Your answer must be the lines from the first one in the material through the line with "The image size is (407, 337).", retyped exactly and with no pictures.

Top of DATASET EXTRACT

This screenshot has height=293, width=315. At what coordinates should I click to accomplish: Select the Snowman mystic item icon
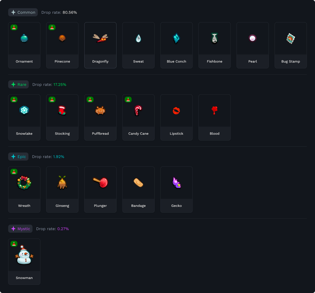24,255
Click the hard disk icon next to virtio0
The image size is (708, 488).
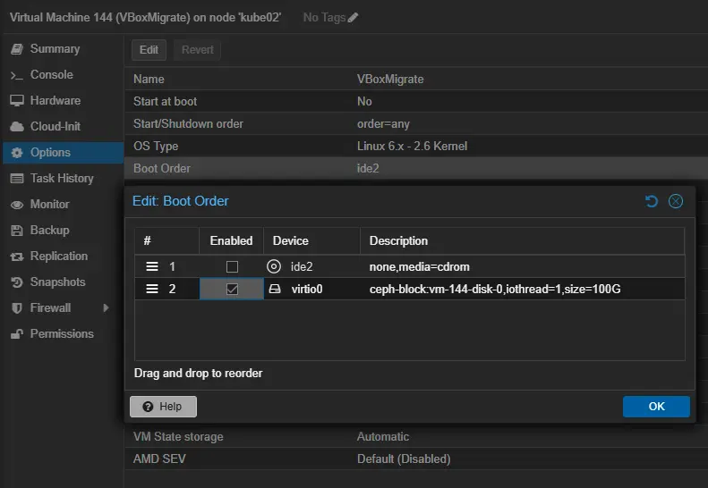click(x=275, y=289)
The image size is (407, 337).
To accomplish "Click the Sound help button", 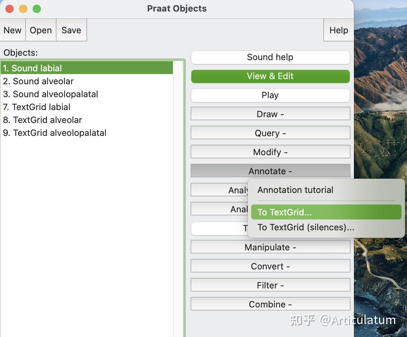I will click(x=270, y=57).

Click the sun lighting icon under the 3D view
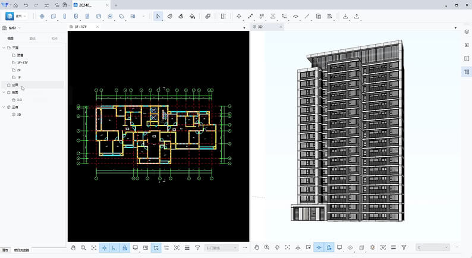(x=372, y=247)
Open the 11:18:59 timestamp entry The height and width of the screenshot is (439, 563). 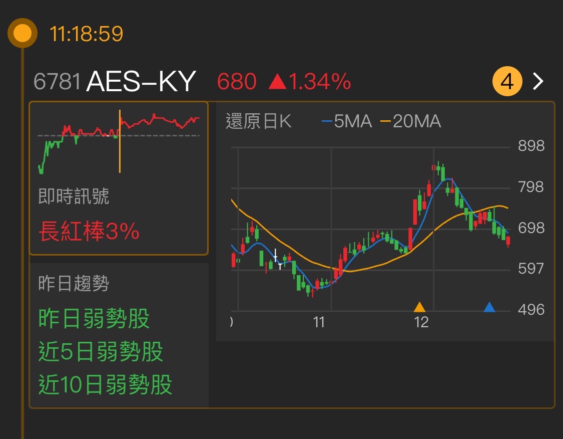85,35
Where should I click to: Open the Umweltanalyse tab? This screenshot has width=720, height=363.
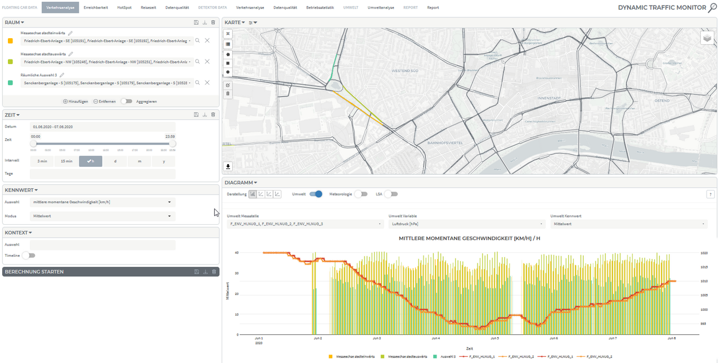381,7
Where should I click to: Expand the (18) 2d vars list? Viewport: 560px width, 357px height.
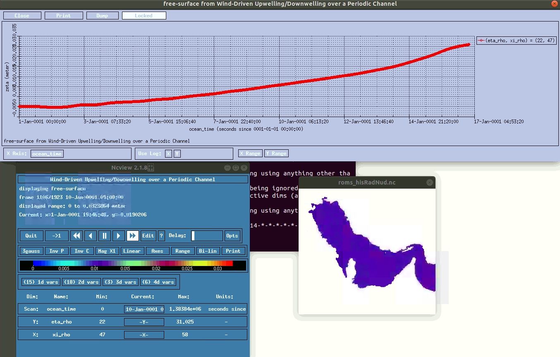pos(81,282)

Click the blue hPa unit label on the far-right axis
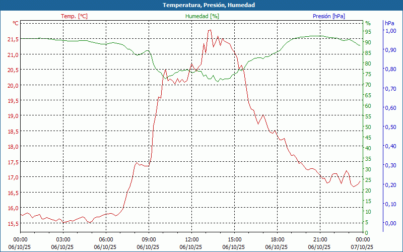point(389,23)
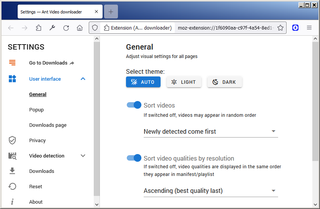Screen dimensions: 320x209
Task: Open a new browser tab
Action: tap(111, 12)
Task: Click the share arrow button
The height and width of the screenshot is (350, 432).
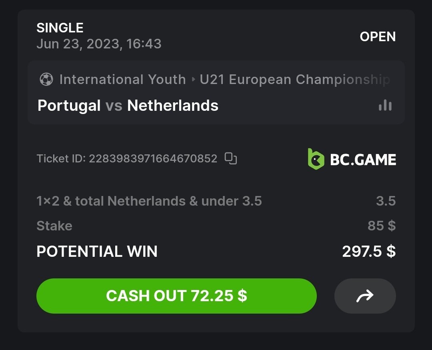Action: click(365, 296)
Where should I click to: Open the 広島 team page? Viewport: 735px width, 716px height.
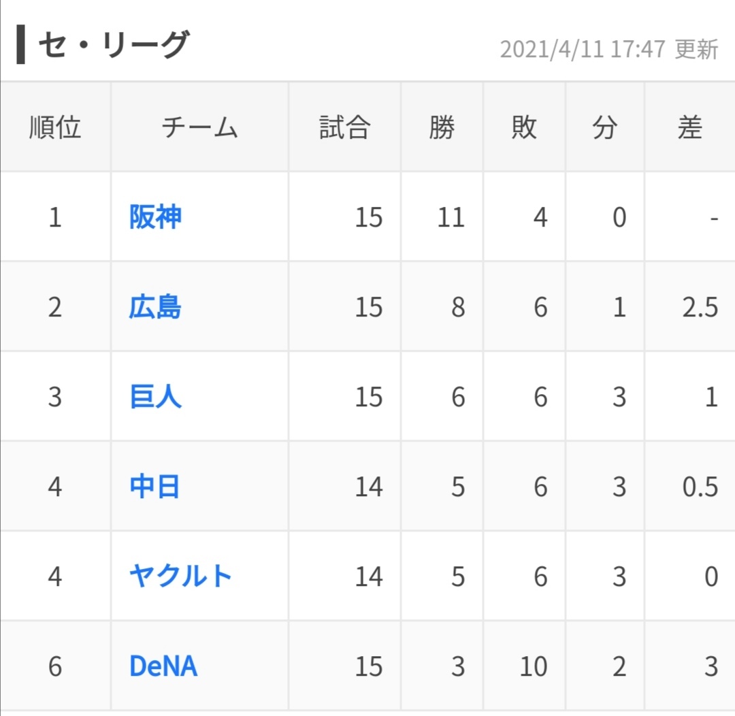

Bottom of DATASET EXTRACT

_YOUR SOLUTION_:
This screenshot has height=293, width=315. At what coordinates should I click to accomplish: Select the Snowman mystic item icon
24,255
Click the hard disk icon next to virtio0
The image size is (708, 488).
click(x=275, y=289)
The image size is (407, 337).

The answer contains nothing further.